--- Extracted information Enclosed Below ---

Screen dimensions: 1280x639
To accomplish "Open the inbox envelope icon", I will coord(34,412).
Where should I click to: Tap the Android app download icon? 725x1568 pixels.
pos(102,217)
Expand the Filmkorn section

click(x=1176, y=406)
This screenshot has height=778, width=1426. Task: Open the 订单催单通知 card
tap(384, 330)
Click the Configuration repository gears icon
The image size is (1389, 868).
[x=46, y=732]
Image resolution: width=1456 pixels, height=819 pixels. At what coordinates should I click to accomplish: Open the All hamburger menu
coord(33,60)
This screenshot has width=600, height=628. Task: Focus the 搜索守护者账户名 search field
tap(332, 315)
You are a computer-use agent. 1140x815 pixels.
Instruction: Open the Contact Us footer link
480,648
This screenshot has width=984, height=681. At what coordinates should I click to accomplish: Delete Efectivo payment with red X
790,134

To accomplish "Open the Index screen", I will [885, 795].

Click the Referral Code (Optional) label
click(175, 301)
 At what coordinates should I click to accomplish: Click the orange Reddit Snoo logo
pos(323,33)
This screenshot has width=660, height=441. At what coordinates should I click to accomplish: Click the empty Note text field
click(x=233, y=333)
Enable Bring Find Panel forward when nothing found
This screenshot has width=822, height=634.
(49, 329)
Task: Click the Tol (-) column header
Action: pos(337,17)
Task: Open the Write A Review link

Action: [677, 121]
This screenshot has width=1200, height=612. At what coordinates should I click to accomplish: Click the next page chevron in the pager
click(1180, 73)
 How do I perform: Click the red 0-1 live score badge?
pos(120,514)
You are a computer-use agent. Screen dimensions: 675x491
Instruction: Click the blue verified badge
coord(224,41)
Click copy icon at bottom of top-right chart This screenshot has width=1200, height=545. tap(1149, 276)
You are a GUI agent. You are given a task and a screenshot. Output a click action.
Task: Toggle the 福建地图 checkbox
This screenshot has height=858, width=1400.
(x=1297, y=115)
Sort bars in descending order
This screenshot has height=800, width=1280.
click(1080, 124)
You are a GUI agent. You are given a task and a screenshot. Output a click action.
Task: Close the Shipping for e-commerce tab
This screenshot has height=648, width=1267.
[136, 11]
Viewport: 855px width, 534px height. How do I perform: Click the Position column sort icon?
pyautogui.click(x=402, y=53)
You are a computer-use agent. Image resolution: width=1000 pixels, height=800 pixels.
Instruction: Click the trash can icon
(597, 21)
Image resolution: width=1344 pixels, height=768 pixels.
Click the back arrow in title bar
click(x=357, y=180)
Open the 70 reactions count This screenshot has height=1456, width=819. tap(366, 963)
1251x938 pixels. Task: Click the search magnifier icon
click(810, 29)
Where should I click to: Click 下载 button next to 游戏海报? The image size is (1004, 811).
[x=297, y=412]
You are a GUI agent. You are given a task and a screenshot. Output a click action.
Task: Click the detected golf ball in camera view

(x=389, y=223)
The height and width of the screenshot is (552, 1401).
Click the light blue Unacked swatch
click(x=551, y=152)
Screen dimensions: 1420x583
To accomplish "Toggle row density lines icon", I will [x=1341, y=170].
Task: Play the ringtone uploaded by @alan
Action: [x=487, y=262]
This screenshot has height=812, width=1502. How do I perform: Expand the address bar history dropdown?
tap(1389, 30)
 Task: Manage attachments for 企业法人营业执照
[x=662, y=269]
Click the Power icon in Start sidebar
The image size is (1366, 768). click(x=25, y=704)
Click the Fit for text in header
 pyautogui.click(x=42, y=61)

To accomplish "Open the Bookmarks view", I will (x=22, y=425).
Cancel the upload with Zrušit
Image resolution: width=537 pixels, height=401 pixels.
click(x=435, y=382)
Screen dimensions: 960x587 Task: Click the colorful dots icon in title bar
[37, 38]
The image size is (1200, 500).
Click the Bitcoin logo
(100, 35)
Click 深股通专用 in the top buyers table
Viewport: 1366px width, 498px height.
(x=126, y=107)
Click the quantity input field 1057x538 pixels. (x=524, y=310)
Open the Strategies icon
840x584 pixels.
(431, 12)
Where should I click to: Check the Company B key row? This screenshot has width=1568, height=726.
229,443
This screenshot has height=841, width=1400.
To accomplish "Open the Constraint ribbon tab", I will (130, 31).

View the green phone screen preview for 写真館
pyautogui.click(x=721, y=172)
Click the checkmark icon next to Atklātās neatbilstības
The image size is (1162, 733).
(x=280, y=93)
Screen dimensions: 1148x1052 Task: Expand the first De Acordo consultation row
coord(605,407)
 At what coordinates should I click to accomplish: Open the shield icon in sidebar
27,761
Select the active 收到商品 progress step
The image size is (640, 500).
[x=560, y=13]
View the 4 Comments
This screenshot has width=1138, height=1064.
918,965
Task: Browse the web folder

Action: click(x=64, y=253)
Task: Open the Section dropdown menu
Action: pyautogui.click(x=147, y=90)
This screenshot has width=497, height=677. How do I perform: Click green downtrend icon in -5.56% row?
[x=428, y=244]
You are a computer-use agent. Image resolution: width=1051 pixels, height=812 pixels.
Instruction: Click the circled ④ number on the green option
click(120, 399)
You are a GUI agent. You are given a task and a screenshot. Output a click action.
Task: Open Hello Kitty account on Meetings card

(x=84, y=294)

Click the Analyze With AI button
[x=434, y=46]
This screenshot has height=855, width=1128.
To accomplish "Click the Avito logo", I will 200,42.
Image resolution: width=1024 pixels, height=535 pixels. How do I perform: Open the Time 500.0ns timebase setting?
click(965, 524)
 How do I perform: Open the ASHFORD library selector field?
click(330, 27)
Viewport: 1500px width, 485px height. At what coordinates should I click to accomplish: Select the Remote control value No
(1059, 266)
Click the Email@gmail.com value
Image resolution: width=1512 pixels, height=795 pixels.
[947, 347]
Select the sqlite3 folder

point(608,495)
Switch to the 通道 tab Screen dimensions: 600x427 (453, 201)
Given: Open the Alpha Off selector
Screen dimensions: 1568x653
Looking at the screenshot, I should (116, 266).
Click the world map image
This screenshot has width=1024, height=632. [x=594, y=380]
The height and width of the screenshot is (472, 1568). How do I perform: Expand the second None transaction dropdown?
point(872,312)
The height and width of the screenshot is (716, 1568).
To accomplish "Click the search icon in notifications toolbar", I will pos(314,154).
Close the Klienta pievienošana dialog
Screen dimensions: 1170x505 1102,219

--- End of Enclosed Extracted information ---

Give all of the entries again, word for word.

Screen dimensions: 1280x639
To accomplish "Open the inbox envelope icon", I will coord(34,412).
Where should I click to: Tap the Android app download icon? 725x1568 pixels.
pos(102,217)
Expand the Filmkorn section

click(x=1176, y=406)
This screenshot has height=778, width=1426. Task: Open the 订单催单通知 card
tap(384, 330)
Click the Configuration repository gears icon
The image size is (1389, 868).
[x=46, y=732]
Image resolution: width=1456 pixels, height=819 pixels. At what coordinates should I click to accomplish: Open the All hamburger menu
coord(33,60)
This screenshot has width=600, height=628. Task: Focus the 搜索守护者账户名 search field
tap(332, 315)
You are a computer-use agent. 1140x815 pixels.
Instruction: Open the Contact Us footer link
480,648
This screenshot has width=984, height=681. At what coordinates should I click to accomplish: Delete Efectivo payment with red X
790,134

To accomplish "Open the Index screen", I will [885, 795].

Click the Referral Code (Optional) label
click(175, 301)
 At what coordinates should I click to accomplish: Click the orange Reddit Snoo logo
pos(323,33)
This screenshot has width=660, height=441. At what coordinates should I click to accomplish: Click the empty Note text field
click(x=233, y=333)
Enable Bring Find Panel forward when nothing found
This screenshot has width=822, height=634.
(49, 329)
Task: Click the Tol (-) column header
Action: pos(337,17)
Task: Open the Write A Review link

Action: [677, 121]
This screenshot has width=1200, height=612. At what coordinates should I click to accomplish: Click the next page chevron in the pager
click(1180, 73)
 How do I perform: Click the red 0-1 live score badge?
pos(120,514)
You are a computer-use agent. Screen dimensions: 675x491
Instruction: Click the blue verified badge
coord(224,41)
Click copy icon at bottom of top-right chart This screenshot has width=1200, height=545. tap(1149, 276)
You are a GUI agent. You are given a task and a screenshot. Output a click action.
Task: Toggle the 福建地图 checkbox
This screenshot has height=858, width=1400.
(x=1297, y=115)
Sort bars in descending order
This screenshot has height=800, width=1280.
click(1080, 124)
You are a GUI agent. You are given a task and a screenshot. Output a click action.
Task: Close the Shipping for e-commerce tab
This screenshot has height=648, width=1267.
[136, 11]
Viewport: 855px width, 534px height. How do I perform: Click the Position column sort icon?
pyautogui.click(x=402, y=53)
You are a computer-use agent. Image resolution: width=1000 pixels, height=800 pixels.
Instruction: Click the trash can icon
(597, 21)
Image resolution: width=1344 pixels, height=768 pixels.
Click the back arrow in title bar
click(x=357, y=180)
Open the 70 reactions count This screenshot has height=1456, width=819. tap(366, 963)
1251x938 pixels. Task: Click the search magnifier icon
click(810, 29)
Where should I click to: Click 下载 button next to 游戏海报? The image size is (1004, 811).
[x=297, y=412]
You are a GUI agent. You are given a task and a screenshot. Output a click action.
Task: Click the detected golf ball in camera view

(x=389, y=223)
The height and width of the screenshot is (552, 1401).
Click the light blue Unacked swatch
click(x=551, y=152)
Screen dimensions: 1420x583
To accomplish "Toggle row density lines icon", I will [x=1341, y=170].
Task: Play the ringtone uploaded by @alan
Action: [x=487, y=262]
This screenshot has height=812, width=1502. How do I perform: Expand the address bar history dropdown?
tap(1389, 30)
 Task: Manage attachments for 企业法人营业执照
[x=662, y=269]
Click the Power icon in Start sidebar
The image size is (1366, 768). click(x=25, y=704)
Click the Fit for text in header
 pyautogui.click(x=42, y=61)

To accomplish "Open the Bookmarks view", I will (x=22, y=425).
Cancel the upload with Zrušit
Image resolution: width=537 pixels, height=401 pixels.
click(x=435, y=382)
Screen dimensions: 960x587 Task: Click the colorful dots icon in title bar
[37, 38]
The image size is (1200, 500).
Click the Bitcoin logo
(100, 35)
Click 深股通专用 in the top buyers table
Viewport: 1366px width, 498px height.
(x=126, y=107)
Click the quantity input field 1057x538 pixels. (x=524, y=310)
Open the Strategies icon
840x584 pixels.
(431, 12)
Where should I click to: Check the Company B key row? This screenshot has width=1568, height=726.
229,443
This screenshot has height=841, width=1400.
To accomplish "Open the Constraint ribbon tab", I will (130, 31).

View the green phone screen preview for 写真館
pyautogui.click(x=721, y=172)
Click the checkmark icon next to Atklātās neatbilstības
The image size is (1162, 733).
(x=280, y=93)
Screen dimensions: 1148x1052 Task: Expand the first De Acordo consultation row
coord(605,407)
 At what coordinates should I click to accomplish: Open the shield icon in sidebar
27,761
Select the active 收到商品 progress step
The image size is (640, 500).
[x=560, y=13]
View the 4 Comments
This screenshot has width=1138, height=1064.
918,965
Task: Browse the web folder

Action: click(x=64, y=253)
Task: Open the Section dropdown menu
Action: pyautogui.click(x=147, y=90)
This screenshot has width=497, height=677. How do I perform: Click green downtrend icon in -5.56% row?
[x=428, y=244]
You are a computer-use agent. Image resolution: width=1051 pixels, height=812 pixels.
Instruction: Click the circled ④ number on the green option
click(120, 399)
You are a GUI agent. You are given a task and a screenshot. Output a click action.
Task: Open Hello Kitty account on Meetings card

(x=84, y=294)

Click the Analyze With AI button
[x=434, y=46]
This screenshot has height=855, width=1128.
To accomplish "Click the Avito logo", I will 200,42.
Image resolution: width=1024 pixels, height=535 pixels. How do I perform: Open the Time 500.0ns timebase setting?
click(965, 524)
 How do I perform: Open the ASHFORD library selector field?
click(330, 27)
Viewport: 1500px width, 485px height. At what coordinates should I click to accomplish: Select the Remote control value No
(1059, 266)
Click the Email@gmail.com value
Image resolution: width=1512 pixels, height=795 pixels.
[947, 347]
Select the sqlite3 folder

point(608,495)
Switch to the 通道 tab Screen dimensions: 600x427 (453, 201)
Given: Open the Alpha Off selector
Screen dimensions: 1568x653
Looking at the screenshot, I should (116, 266).
Click the world map image
This screenshot has width=1024, height=632. [x=594, y=380]
The height and width of the screenshot is (472, 1568). How do I perform: Expand the second None transaction dropdown?
point(872,312)
The height and width of the screenshot is (716, 1568).
To accomplish "Click the search icon in notifications toolbar", I will pos(314,154).
Close the Klienta pievienošana dialog
Screen dimensions: 1170x505 1102,219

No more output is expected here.